The Long Goodbye
Bid adieu to untapped cellars
If readers search the term “dead parrot” on Google, the first entry retrieved is a clip from Monty Python — as it should be. This sketch remains one of those comic old chestnuts like Abbott and Costello’s “Who’s on first?” or the sounds rising from Jack Benny’s cellar vault.
The Python bit revolves around a customer’s complaint to a pet shop counterman. “This parrot is dead.” To which the employee retorts, “No, it is just resting.” And the euphemisms and denials continue until the customer insists, “This is an ex-parrot!”
My recent holiday season included its own dead parrot variation around a turkey and all the trimmings. A cuckoo clock in the room sounded as we ate — as if Harry Lime were pouring the wines.
The experience was made stranger by fawning over these once-stellar Burgundies from a reasonable vintage. I thought no one at the table would admit these Amazon Blues were, if not sincerely dead, then at least in critical condition.
As the song says, “You’ve got to know when to hold ’em; know when to fold ’em.” How long are we to hold wine and is there “too long,” when the wine stalks the living like George Romero zombies?
The answer? It all depends — suggested by several examples drawn from real life for which great comic bits above are reflections.
First, consider the numbers.
Trade groups have determined about 8 percent of all wines purchased by U.S. consumers are cellared for future consumption. The rest deplete as the dinner bell rings — a relatively small amount stays around for breakfast.

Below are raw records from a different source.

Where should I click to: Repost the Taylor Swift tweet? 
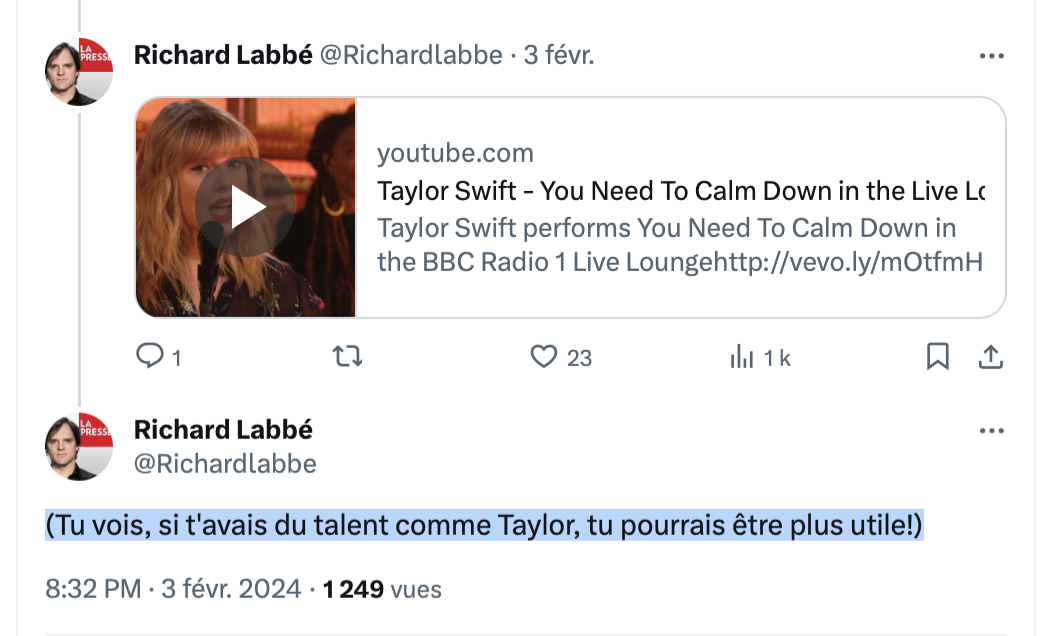(348, 357)
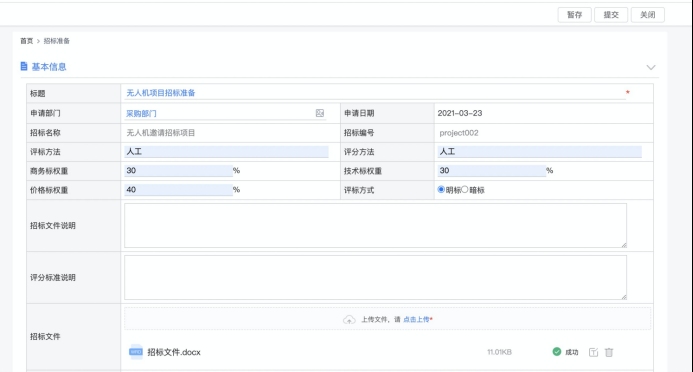The width and height of the screenshot is (693, 372).
Task: Click the 商务标权重 input field
Action: pos(179,171)

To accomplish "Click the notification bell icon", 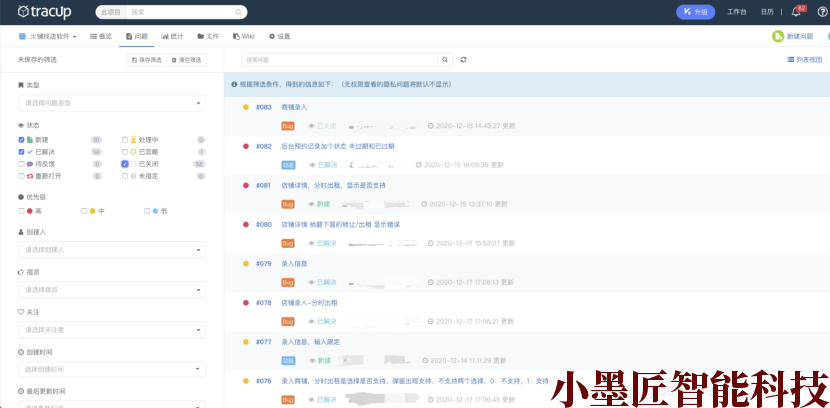I will coord(796,12).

Given my avocation, I move through circles of people from a certain demographic. They’re relatively affluent, if not indeed wealthy, and were legal drinkers when the U.S. left Vietnam for good, and no one knew an AVA from the PTA.

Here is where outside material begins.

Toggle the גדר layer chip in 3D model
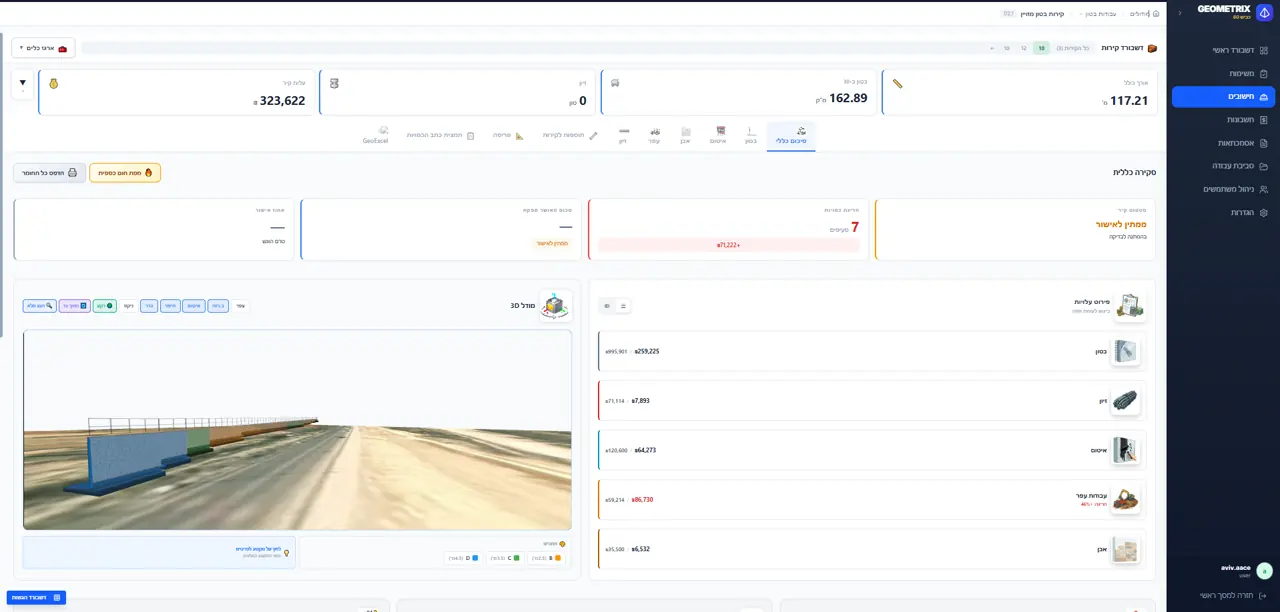This screenshot has width=1280, height=612. click(148, 305)
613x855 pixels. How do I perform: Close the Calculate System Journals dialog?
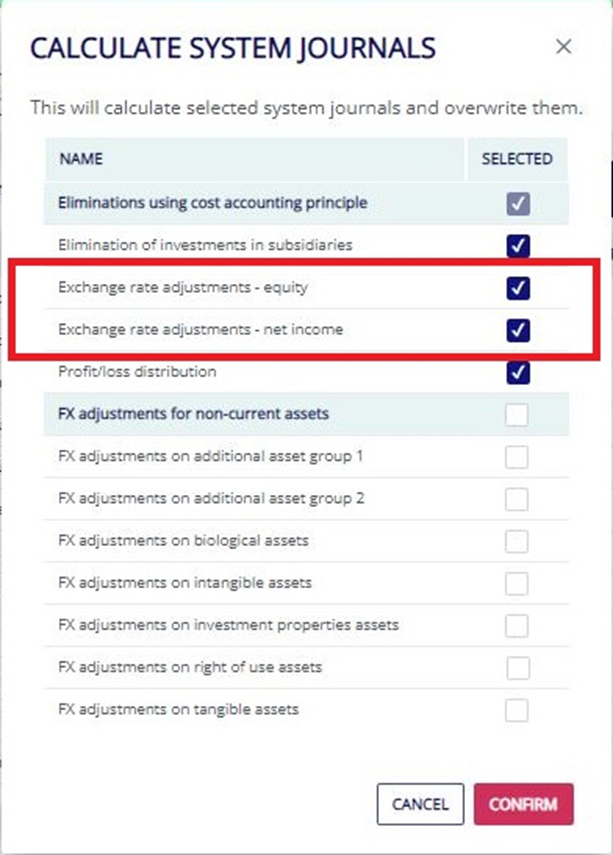[x=563, y=47]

Many of my peers could purchase wines for modest prices at the time; while today, such wines morph quickly into collectibles. Now revered, these once-cellar starters appear in lots auctioned at Christie’s by hedge fund bandits.

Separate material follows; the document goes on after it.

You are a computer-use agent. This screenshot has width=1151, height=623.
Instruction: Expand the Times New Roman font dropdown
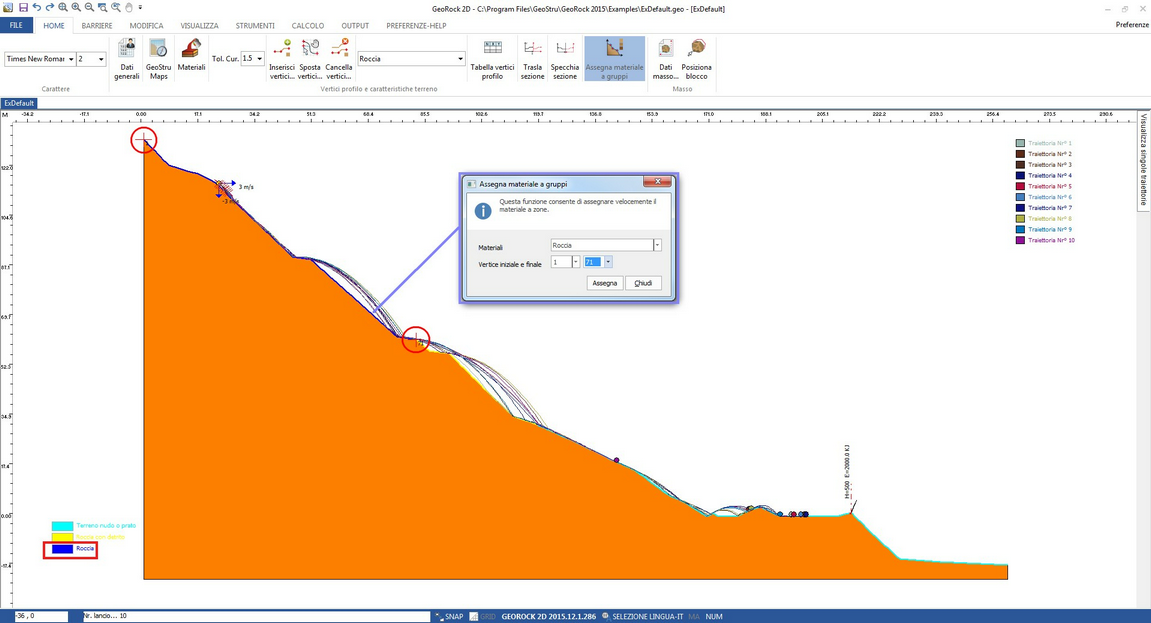[x=71, y=60]
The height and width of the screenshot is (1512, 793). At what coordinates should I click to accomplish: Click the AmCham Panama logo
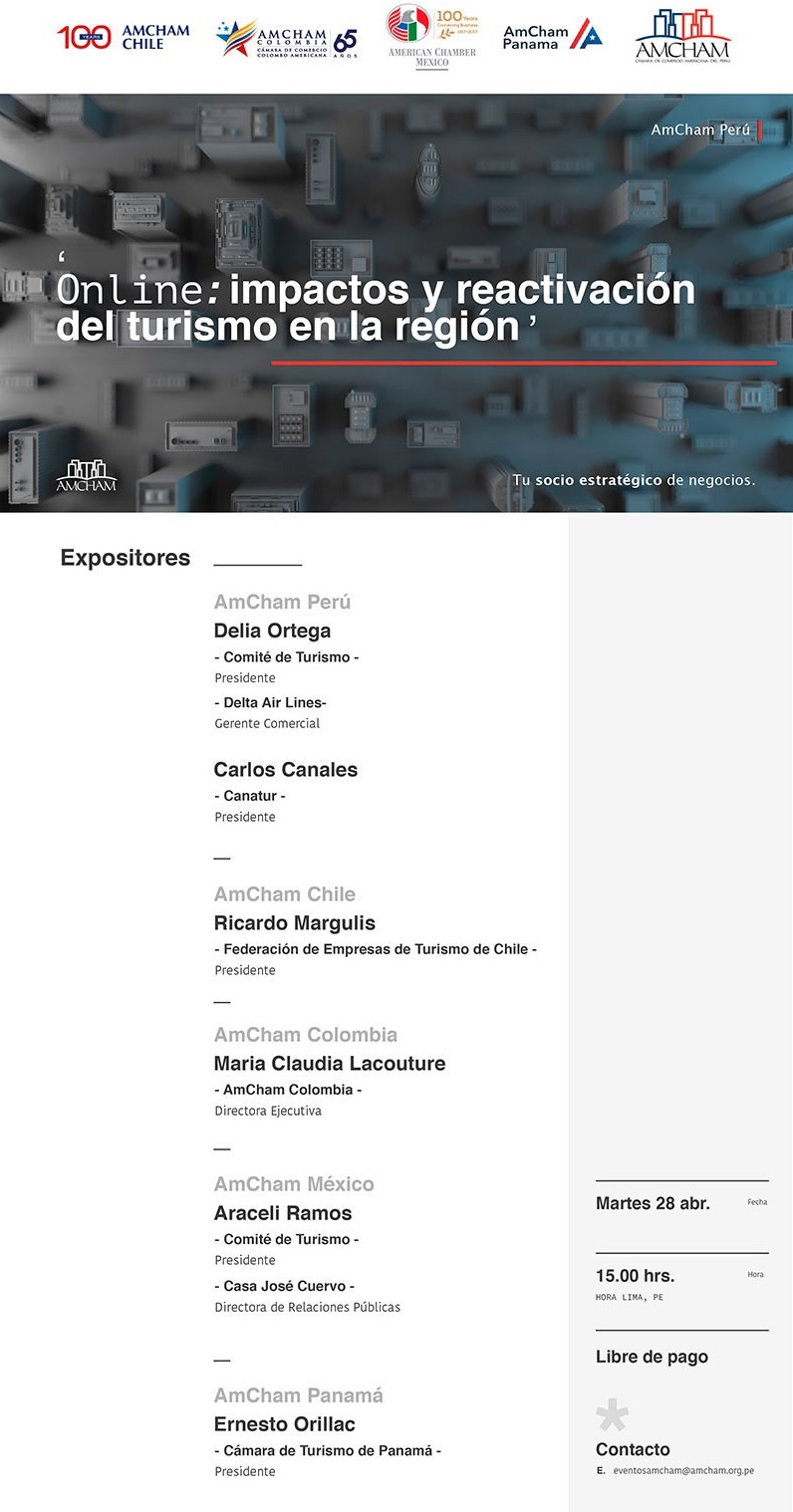pos(552,37)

Cultivating a wine collection has its challenges though: They grow, demanding more and more space, and owners usually do not outlive their wines — I really hate when that happens. But the cellar can also survive what’s collected within — I see dead parrots … everywhere.
Assembling a collection or stocking a cellar generally expands over decades. As these bottles age, so do collectors; it’s common for some wine to escape notice for years. Since purchases may be secreted from one’s spouse — acquisition can be a surreptitious exercise — the odds favor losing wine that goes far past its prime.
Successful collecting must include the ability to call out vintages before the so-called parrot goes wheels up without a squawk. Now, owners of cellars can access the Internet before deciding when to drink their collectibles.
The standard wisdom percolating around the web offers recommendations like stock analysts. “Buy and hold.” This wine is “at peak,” which means “drink now.” On the other hand, as the apogee recedes, they suggest “selling” or otherwise disposing of the wine considered — drink or dump.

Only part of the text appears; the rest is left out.